====== DOCUMENT EXCERPT

I spent the rest of the morning huddled around the toilet waiting out the dry heaves. I cursed the restaurant owners and cooks that worked that evening and vowed never to return. But it didn’t help my condition any. The rest of the day passed miserably as I rushed back and forth between the couch and the bathroom.

As the evening wore on, the problem evolved from nausea to intense cramping and abdominal pain. I started to suspect that things might be more serious than I had originally thought. I wasn’t sure if you could die of food poisoning, but I decided I should go to the hospital and find out.

After I arrived, the nurse on the night staff began our visit by asking me 20 questions about the symptoms I was experiencing and stabbing me repeatedly in the arm as she tried to draw blood. By that time I was so dehydrated that my veins had withered to anaemic tracks of sawdust creeping through my body and she had trouble finding one. But eventually she struck plasmic gold and stopped slaughtering my forearm.

============

• TASKS TO CARRY OUT:
1) In the food poisoning account, why did the nurse have trouble finding a vein?
2) Print the part of the food poisoning account that opens with the words containing "I spent the" and closes with "and the bathroom.".
3) Carry on the food poisoning account from its final sentence.

====== DATA SHOWN

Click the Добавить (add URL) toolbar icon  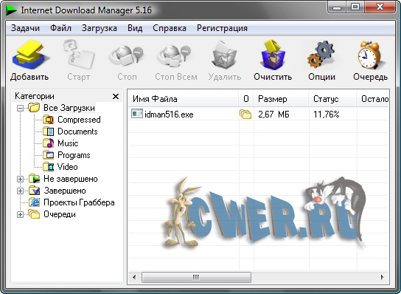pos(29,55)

============
====== DATA SHOWN

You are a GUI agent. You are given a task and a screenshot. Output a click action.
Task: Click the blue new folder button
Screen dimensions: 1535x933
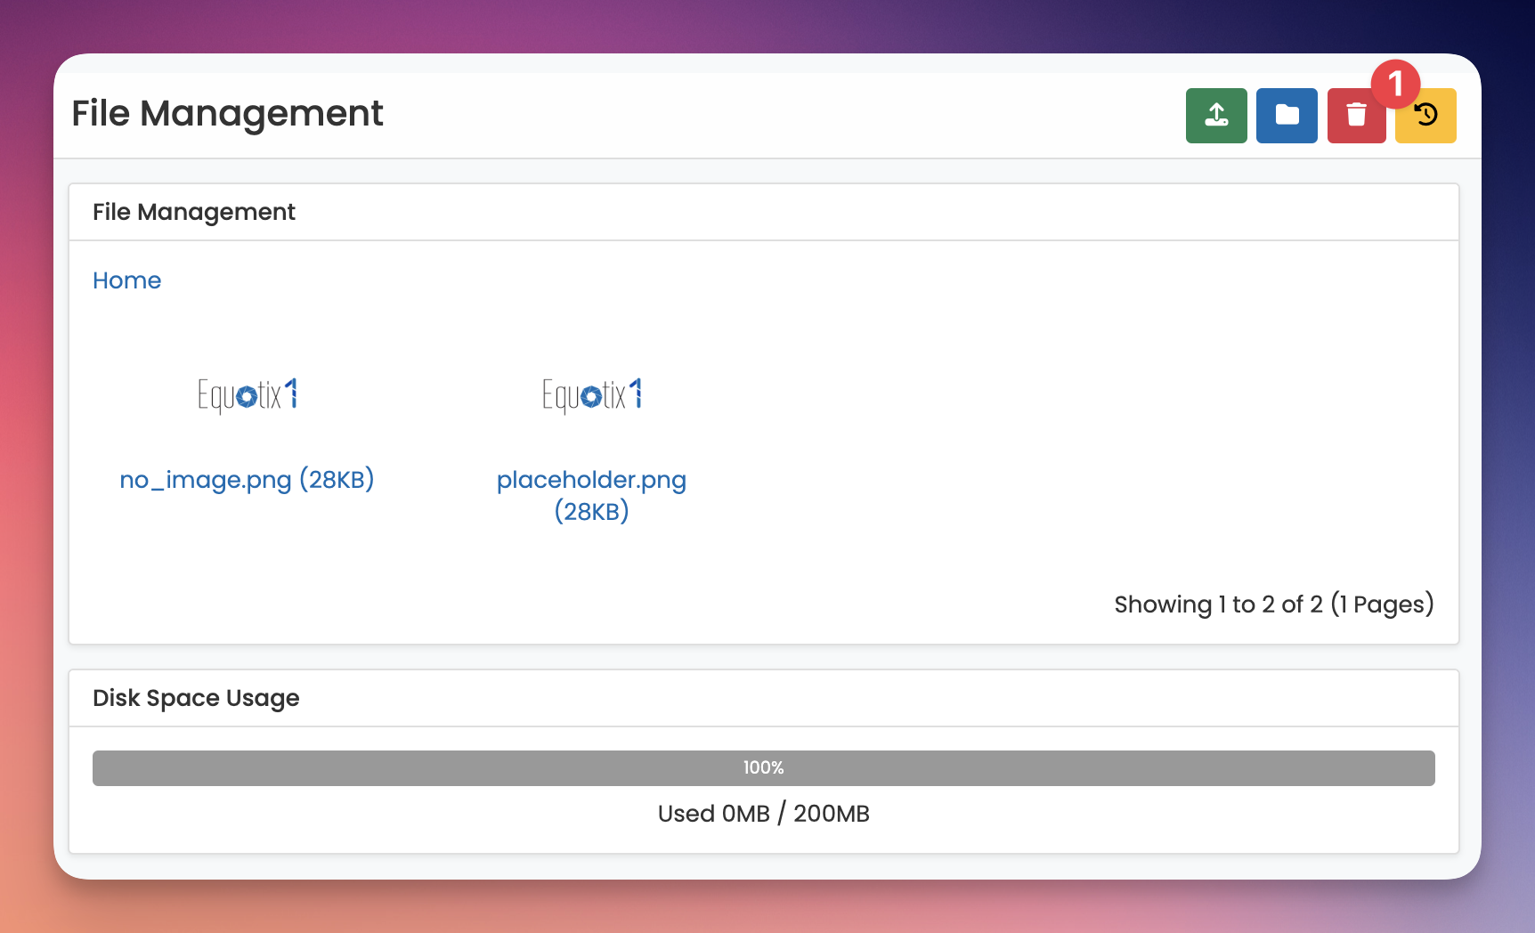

============
====== DATA SHOWN

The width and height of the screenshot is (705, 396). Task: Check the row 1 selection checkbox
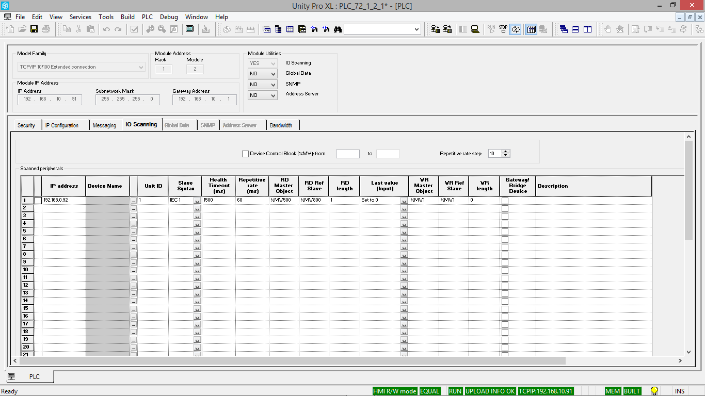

============

• ANSWERS TO THE PROBLEMS:
1) The narrator was so dehydrated that the veins had withered.

2)
I spent the rest of the morning huddled around the toilet waiting out the dry heaves. I cursed the restaurant owners and cooks that worked that evening and vowed never to return. But it didn’t help my condition any. The rest of the day passed miserably as I rushed back and forth between the couch and the bathroom.

3)
When the blood tests came back, it turned out that it was not food poisoning at all, but that it was probably appendicitis. I was informed that I needed to get a radioactive enema so they could take x-ray pictures of my guts. I was not too thrilled with the idea of having a tube shoved up my ass so they could flush diagnostic juice into my intestines, but what choice did I have?

The x-ray pictures revealed that my appendix had split wide open and was burping poisonous toxins into my abdominal cavity. The doctor told me that it was life-threatening and had to come out immediately.

At this point the full reality of the situation began to hit me. One second I have food poisoning and the next second I need to have my stomach cut open? Are you kidding me with this?

What is an appendix even for? And why had mine suddenly decided to become infected and ruin my day? I asked the doctor how one contracted appendicitis and he told me that no one really knows. It is a mystery to this day what role the appendix serves or might have served in the past. It has no apparent biological function except to randomly get infected and cause misery and possible death.

Some scientists believe that it is a relic from our herbivorous past. When our apelike ancestors began eating more plant matter as they roamed the high plains, they needed the extra processing power of the appendix to break down all of the plant fibers and cellulose in their diet. As the centuries passed and human diets changed, the appendix became obsolete but never disappeared.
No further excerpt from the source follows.